The British company OneWeb has just published its annual financial report. Already in great difficulty for several years, the firm shows an increase in its losses of 620%.
OneWeb hopes to launch a constellation of satellites in low orbit around the Earth. The latter will have to, like those of SpaceX with Starlink, allow access to the internet through space. This solution should in particular put an end to the white zones and offer a very good connection speed everywhere on the planet.
Russia no longer wants to work with OneWeb
To make such a project a reality, the company called on Russia and Roscomos. Thus, 36 satellites should have been sent into orbit in recent months. But the situation in Ukraine has changed the situation. In reaction to European sanctions, Russia did not want to honor its contract and never launched with its Soyuz spacecraft. Russia is still blocking the 36 devices on its soil, without giving OneWeb solutions.
In addition to this hardware restraint, the company will lose hundreds of millions of dollars. She, who has already come close to bankruptcy on several occasions, nevertheless claims to have ended the year with a “solid cash flow”.
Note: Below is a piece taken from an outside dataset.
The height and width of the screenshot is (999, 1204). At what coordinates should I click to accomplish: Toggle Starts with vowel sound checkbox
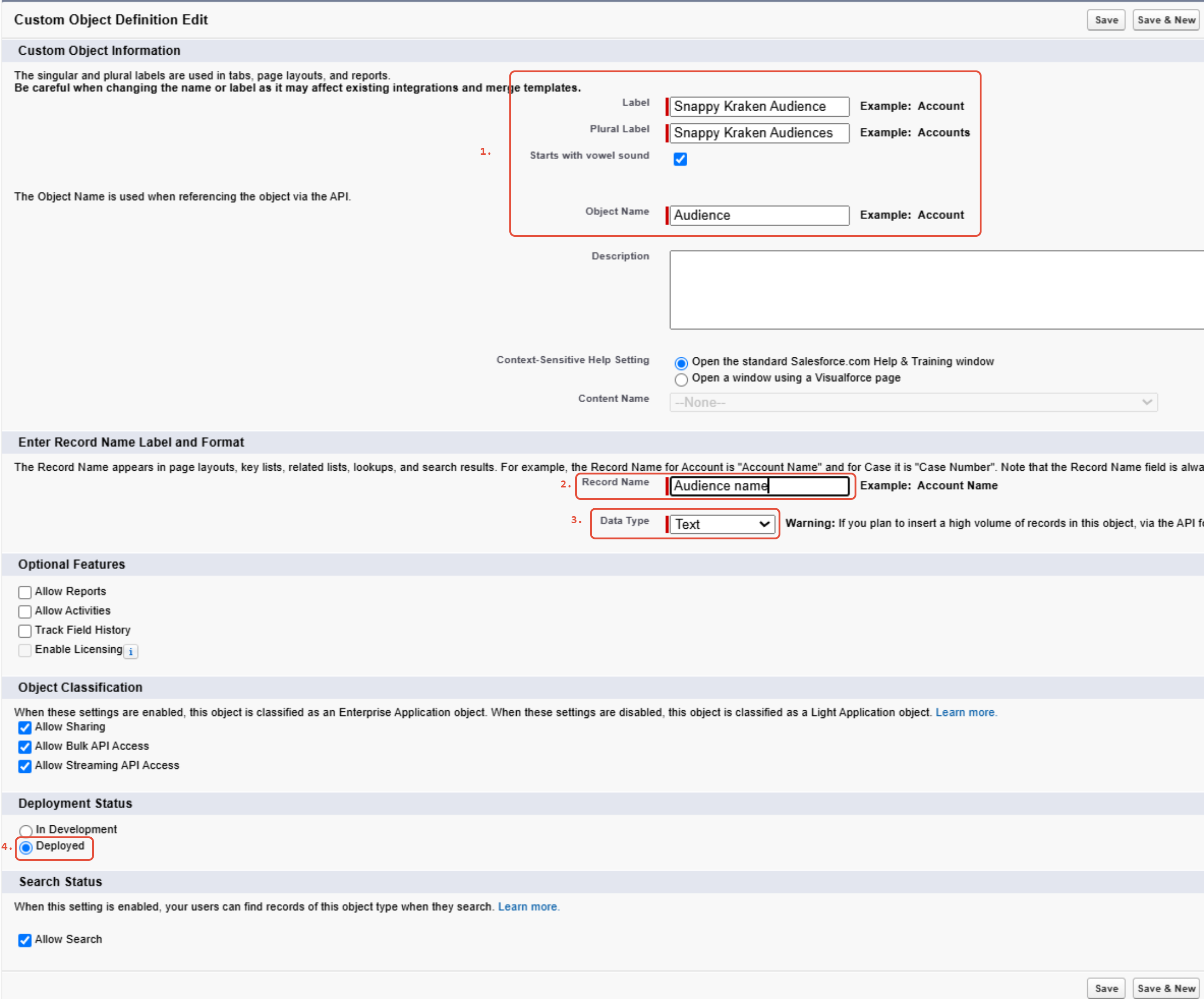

A few weeks ago, she was entitled to a tax credit of 48 million dollars from the British government. It also received an additional $2 billion in cash.
SpaceX: the solution to keep OneWeb going?
So far, OneWeb has successfully launched 428 satellites. She hopes to reach 648 before the end of 2023 despite recent elements that do not go in this direction. Great adversary of SpaceX in this internet project from space, OneWeb is however likely to work with Elon Musk.
SpaceX presents itself today as the only company with the resources and knowledge necessary to carry out such missions, in such a short time. A fallback for OneWeb, however, could be the European launcher Vega.
As the company gets closer to the ESA and the old continent, it could make the European space agency happy by signing a major contract with this rocket. Other firms with the same objective have already called on Europe for this type of flight. This is particularly the case of Amazon with its Kuiper project which will take off, in part, from Ariane 6.